FIG. 4.

The binding of Skn7 is specifically increased on the OCH1 promoter in not4Δ cells compared to wild-type cells. (A to C) The indicated strains, wild-type (MY3683), not3Δ (MY3819), not4Δ (MY3688), and not5Δ (MY3820) expressing genomically tagged Skn7-Myc, were grown exponentially in rich medium, fixed, lysed, and incubated with anti-Myc or anti-TBP antibodies in the presence of protein G-Sepharose beads. The presence of the DNAs of interest in the immunoprecipitates was revealed by real-time PCR after purification of the DNA. (A) The positions of the oligonucleotides used for the amplification of the OCH1 promoter are depicted by arrows, and the positions of the SSRE and HSEs in the OCH1 promoter are indicated. (B) The results presented are the averages of three independent experiments and are expressed as the ratio of the presence of the OCH1 promoter (relative to the input DNA) to that of an intergenic region (relative to input DNA) in the immunoprecipitates. This value is significantly higher in the not4Δ strain than in the wild-type strain (t test, P value of 0.05).
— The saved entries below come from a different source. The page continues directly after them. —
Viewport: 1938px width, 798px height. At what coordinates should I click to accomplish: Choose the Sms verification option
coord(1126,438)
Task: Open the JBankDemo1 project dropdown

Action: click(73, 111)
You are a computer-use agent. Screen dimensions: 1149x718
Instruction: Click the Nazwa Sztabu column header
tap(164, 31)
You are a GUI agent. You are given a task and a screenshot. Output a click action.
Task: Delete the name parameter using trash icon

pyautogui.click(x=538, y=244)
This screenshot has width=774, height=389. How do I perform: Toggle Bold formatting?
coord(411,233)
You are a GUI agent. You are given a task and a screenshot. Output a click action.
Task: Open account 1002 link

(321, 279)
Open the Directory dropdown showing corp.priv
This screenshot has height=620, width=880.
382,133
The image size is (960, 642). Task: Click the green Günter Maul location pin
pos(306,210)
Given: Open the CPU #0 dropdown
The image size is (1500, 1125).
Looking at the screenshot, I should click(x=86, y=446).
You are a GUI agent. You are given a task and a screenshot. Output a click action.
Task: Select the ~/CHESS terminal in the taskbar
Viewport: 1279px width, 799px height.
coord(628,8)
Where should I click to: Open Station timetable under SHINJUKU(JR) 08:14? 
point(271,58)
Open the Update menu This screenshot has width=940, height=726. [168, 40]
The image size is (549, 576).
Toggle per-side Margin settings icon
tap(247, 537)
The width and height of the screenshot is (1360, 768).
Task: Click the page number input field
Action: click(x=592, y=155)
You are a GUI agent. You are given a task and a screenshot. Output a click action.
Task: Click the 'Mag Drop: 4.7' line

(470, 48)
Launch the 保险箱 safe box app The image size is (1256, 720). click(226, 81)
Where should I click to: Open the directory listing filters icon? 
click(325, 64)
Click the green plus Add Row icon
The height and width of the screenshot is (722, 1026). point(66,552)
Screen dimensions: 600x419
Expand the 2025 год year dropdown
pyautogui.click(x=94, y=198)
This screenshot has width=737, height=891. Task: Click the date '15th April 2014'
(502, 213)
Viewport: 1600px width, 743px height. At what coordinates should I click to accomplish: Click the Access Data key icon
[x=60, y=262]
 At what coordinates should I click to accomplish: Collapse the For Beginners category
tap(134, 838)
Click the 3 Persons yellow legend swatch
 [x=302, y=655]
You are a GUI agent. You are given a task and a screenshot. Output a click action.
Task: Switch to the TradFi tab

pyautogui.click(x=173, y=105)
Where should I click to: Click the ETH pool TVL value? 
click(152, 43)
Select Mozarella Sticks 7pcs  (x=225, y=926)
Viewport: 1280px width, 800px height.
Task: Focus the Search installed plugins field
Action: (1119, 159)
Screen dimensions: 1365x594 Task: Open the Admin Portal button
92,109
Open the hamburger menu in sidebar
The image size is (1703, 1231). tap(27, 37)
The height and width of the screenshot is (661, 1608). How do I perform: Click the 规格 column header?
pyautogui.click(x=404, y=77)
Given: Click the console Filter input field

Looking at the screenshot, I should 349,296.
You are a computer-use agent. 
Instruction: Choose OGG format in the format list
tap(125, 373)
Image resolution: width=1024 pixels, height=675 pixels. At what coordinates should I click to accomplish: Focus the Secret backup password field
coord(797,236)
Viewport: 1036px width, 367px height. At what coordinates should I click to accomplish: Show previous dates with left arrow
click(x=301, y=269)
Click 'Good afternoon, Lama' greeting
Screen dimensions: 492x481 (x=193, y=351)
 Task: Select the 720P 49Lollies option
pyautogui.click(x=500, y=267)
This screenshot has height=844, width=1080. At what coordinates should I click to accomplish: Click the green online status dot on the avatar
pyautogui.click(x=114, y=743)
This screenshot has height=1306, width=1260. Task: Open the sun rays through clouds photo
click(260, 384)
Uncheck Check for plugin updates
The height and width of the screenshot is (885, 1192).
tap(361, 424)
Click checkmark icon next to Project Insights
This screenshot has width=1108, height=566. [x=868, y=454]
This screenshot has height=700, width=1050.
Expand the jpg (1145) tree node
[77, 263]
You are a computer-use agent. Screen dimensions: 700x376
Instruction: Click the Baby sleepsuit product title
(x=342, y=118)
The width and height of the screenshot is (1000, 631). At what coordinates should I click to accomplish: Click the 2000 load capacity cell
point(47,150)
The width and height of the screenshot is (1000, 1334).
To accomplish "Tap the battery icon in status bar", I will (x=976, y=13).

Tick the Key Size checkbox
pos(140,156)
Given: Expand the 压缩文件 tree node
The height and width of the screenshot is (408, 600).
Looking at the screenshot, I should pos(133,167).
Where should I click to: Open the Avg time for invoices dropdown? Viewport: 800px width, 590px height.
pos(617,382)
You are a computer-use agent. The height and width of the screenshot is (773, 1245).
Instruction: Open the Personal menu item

Control experiments were done to titrate the amount of Myc antibody required, and cells expressing endogenous untagged Skn7 were used as a control for specific coimmunoprecipitation of DNA by tagged Skn7. (C) The presence of several different promoters in the immunoprecipitates was assessed in two independent experiments and normalized to the intergenic DNA. Ratios of levels in the not4Δ strain to levels in the wild-type strain are presented together with the average and standard deviation (STD). (D) The indicated cells, wild-type (MY1), not4Δ (MY3595), and skn7Δ (MY3725) cells, were grown exponentially in rich medium, and then equal volumes (5 μl) of serial dilutions were spotted on yeast extract-peptone-dextrose plates containing 0 or 2.5 mM H₂O₂.